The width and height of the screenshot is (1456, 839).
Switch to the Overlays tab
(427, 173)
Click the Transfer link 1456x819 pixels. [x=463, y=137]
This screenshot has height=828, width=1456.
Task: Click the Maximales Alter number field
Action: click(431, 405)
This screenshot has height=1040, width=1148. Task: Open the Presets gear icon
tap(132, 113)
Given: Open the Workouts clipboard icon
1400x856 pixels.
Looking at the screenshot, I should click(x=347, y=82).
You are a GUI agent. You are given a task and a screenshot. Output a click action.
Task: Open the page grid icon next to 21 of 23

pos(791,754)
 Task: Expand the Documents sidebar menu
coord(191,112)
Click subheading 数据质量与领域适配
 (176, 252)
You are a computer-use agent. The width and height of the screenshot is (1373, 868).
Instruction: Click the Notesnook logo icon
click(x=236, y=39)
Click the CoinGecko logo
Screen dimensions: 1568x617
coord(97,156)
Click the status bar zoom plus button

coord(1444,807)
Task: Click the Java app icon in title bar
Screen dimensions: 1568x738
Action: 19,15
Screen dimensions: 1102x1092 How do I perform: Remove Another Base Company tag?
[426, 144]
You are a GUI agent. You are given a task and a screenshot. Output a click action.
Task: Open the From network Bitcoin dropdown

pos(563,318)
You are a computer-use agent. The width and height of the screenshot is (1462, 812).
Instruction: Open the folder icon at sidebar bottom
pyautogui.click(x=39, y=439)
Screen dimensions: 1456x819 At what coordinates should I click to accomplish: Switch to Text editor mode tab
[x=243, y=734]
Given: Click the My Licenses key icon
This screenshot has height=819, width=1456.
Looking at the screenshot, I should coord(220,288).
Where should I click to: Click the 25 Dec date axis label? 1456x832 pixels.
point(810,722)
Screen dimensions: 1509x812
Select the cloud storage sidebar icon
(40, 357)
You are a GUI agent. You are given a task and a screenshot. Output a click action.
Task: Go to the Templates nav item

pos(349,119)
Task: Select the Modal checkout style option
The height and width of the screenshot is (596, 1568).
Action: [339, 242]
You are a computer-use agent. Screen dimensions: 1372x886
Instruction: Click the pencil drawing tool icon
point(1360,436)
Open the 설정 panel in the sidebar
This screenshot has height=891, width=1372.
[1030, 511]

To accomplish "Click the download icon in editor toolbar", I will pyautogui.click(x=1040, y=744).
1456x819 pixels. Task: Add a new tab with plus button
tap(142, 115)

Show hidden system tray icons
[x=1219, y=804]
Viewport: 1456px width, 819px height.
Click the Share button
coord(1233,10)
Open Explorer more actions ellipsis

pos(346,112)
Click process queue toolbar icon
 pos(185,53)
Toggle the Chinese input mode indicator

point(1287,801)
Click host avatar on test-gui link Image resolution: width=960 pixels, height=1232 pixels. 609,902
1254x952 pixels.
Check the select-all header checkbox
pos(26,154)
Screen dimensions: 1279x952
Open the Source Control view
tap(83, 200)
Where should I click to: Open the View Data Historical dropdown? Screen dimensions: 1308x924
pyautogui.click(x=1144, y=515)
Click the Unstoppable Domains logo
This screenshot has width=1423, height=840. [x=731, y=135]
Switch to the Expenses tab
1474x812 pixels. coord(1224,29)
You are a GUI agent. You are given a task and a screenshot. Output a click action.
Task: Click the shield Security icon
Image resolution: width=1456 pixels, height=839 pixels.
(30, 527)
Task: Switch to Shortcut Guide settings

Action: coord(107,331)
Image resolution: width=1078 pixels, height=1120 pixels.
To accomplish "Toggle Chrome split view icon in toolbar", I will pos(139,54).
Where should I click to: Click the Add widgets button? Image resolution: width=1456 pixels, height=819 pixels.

=-=-=

The records above should be repeated in full, exactly as given.

WRITTEN RESPONSE:
The width and height of the screenshot is (1456, 839).
Switch to the Overlays tab
(427, 173)
Click the Transfer link 1456x819 pixels. [x=463, y=137]
This screenshot has height=828, width=1456.
Task: Click the Maximales Alter number field
Action: click(431, 405)
This screenshot has height=1040, width=1148. Task: Open the Presets gear icon
tap(132, 113)
Given: Open the Workouts clipboard icon
1400x856 pixels.
Looking at the screenshot, I should click(x=347, y=82).
You are a GUI agent. You are given a task and a screenshot. Output a click action.
Task: Open the page grid icon next to 21 of 23

pos(791,754)
 Task: Expand the Documents sidebar menu
coord(191,112)
Click subheading 数据质量与领域适配
 (176, 252)
You are a computer-use agent. The width and height of the screenshot is (1373, 868).
Instruction: Click the Notesnook logo icon
click(x=236, y=39)
Click the CoinGecko logo
Screen dimensions: 1568x617
coord(97,156)
Click the status bar zoom plus button

coord(1444,807)
Task: Click the Java app icon in title bar
Screen dimensions: 1568x738
Action: 19,15
Screen dimensions: 1102x1092 How do I perform: Remove Another Base Company tag?
[426, 144]
You are a GUI agent. You are given a task and a screenshot. Output a click action.
Task: Open the From network Bitcoin dropdown

pos(563,318)
You are a computer-use agent. The width and height of the screenshot is (1462, 812).
Instruction: Open the folder icon at sidebar bottom
pyautogui.click(x=39, y=439)
Screen dimensions: 1456x819 At what coordinates should I click to accomplish: Switch to Text editor mode tab
[x=243, y=734]
Given: Click the My Licenses key icon
This screenshot has height=819, width=1456.
Looking at the screenshot, I should coord(220,288).
Where should I click to: Click the 25 Dec date axis label? 1456x832 pixels.
point(810,722)
Screen dimensions: 1509x812
Select the cloud storage sidebar icon
(40, 357)
You are a GUI agent. You are given a task and a screenshot. Output a click action.
Task: Go to the Templates nav item

pos(349,119)
Task: Select the Modal checkout style option
The height and width of the screenshot is (596, 1568).
Action: [339, 242]
You are a computer-use agent. Screen dimensions: 1372x886
Instruction: Click the pencil drawing tool icon
point(1360,436)
Open the 설정 panel in the sidebar
This screenshot has height=891, width=1372.
[1030, 511]

To accomplish "Click the download icon in editor toolbar", I will pyautogui.click(x=1040, y=744).
1456x819 pixels. Task: Add a new tab with plus button
tap(142, 115)

Show hidden system tray icons
[x=1219, y=804]
Viewport: 1456px width, 819px height.
Click the Share button
coord(1233,10)
Open Explorer more actions ellipsis

pos(346,112)
Click process queue toolbar icon
 pos(185,53)
Toggle the Chinese input mode indicator

point(1287,801)
Click host avatar on test-gui link Image resolution: width=960 pixels, height=1232 pixels. 609,902
1254x952 pixels.
Check the select-all header checkbox
pos(26,154)
Screen dimensions: 1279x952
Open the Source Control view
tap(83, 200)
Where should I click to: Open the View Data Historical dropdown? Screen dimensions: 1308x924
pyautogui.click(x=1144, y=515)
Click the Unstoppable Domains logo
This screenshot has width=1423, height=840. [x=731, y=135]
Switch to the Expenses tab
1474x812 pixels. coord(1224,29)
You are a GUI agent. You are given a task and a screenshot. Output a click action.
Task: Click the shield Security icon
Image resolution: width=1456 pixels, height=839 pixels.
(30, 527)
Task: Switch to Shortcut Guide settings

Action: coord(107,331)
Image resolution: width=1078 pixels, height=1120 pixels.
To accomplish "Toggle Chrome split view icon in toolbar", I will pos(139,54).
Where should I click to: Click the Add widgets button? Image resolution: width=1456 pixels, height=819 pixels.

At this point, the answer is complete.